:: Study material
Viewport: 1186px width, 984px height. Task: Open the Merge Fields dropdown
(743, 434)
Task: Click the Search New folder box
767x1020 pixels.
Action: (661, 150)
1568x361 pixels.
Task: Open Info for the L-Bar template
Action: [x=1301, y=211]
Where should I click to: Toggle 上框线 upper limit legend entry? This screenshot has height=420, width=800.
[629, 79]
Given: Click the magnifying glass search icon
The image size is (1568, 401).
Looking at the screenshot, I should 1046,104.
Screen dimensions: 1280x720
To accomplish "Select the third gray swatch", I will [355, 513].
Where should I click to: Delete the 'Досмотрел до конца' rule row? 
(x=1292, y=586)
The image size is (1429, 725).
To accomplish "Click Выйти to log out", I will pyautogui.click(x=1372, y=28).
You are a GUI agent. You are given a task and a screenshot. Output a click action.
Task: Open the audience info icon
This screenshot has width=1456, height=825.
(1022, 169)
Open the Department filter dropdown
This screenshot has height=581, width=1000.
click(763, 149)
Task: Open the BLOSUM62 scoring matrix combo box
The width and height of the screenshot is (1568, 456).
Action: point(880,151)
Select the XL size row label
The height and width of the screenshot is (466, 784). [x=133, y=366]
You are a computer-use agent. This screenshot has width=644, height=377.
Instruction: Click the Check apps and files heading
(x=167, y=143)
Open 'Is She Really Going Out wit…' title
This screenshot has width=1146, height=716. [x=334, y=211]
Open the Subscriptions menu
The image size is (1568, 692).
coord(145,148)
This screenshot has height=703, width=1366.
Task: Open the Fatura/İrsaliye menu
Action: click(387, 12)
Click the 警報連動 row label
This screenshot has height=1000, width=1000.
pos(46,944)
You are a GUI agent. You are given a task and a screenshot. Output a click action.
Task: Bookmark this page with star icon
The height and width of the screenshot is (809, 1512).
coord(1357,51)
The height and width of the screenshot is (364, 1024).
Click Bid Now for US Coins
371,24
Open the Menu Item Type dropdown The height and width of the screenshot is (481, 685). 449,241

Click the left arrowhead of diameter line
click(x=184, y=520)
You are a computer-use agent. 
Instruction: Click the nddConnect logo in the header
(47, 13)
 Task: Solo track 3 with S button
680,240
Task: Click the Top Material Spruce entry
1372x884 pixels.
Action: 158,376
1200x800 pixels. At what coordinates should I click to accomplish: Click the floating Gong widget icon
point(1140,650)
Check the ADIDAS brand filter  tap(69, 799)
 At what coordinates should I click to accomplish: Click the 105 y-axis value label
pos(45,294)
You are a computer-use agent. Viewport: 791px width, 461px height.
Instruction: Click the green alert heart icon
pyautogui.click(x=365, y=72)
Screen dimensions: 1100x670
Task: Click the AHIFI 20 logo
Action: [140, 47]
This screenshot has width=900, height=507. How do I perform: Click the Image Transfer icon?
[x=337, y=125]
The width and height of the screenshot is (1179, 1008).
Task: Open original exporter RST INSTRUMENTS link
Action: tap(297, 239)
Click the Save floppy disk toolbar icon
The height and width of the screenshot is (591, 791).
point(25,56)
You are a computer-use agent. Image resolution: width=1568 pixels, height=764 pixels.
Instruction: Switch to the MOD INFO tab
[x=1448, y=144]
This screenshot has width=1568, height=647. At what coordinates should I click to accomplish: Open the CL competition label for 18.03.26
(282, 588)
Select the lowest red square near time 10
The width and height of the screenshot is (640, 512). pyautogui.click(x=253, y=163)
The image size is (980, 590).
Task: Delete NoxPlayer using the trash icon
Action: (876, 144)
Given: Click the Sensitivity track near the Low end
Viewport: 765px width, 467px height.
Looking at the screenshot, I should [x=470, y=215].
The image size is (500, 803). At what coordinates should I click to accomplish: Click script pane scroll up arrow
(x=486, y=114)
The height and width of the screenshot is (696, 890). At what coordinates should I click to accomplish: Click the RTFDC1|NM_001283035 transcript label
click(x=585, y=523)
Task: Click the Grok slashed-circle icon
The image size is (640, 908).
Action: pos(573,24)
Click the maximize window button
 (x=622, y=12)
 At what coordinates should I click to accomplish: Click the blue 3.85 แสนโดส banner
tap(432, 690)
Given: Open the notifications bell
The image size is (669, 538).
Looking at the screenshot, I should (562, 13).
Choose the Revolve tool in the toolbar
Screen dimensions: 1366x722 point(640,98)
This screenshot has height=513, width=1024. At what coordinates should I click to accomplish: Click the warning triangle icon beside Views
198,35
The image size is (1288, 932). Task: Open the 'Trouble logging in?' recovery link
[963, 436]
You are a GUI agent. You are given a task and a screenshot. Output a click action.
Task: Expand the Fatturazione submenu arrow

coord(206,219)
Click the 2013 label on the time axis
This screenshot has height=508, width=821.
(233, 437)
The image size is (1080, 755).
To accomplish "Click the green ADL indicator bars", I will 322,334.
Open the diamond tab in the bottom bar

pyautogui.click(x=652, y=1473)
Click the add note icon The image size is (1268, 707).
::::
Task instructions » Reproduce exactly the stretch of the material above that starts at the line with "Choose the Revolve tool in the toolbar" and ends at the line with "The image size is (1080, 755).", both included, and nothing else.

Your response »
Choose the Revolve tool in the toolbar
Screen dimensions: 1366x722 point(640,98)
This screenshot has height=513, width=1024. At what coordinates should I click to accomplish: Click the warning triangle icon beside Views
198,35
The image size is (1288, 932). Task: Open the 'Trouble logging in?' recovery link
[963, 436]
You are a GUI agent. You are given a task and a screenshot. Output a click action.
Task: Expand the Fatturazione submenu arrow

coord(206,219)
Click the 2013 label on the time axis
This screenshot has height=508, width=821.
(233, 437)
The image size is (1080, 755).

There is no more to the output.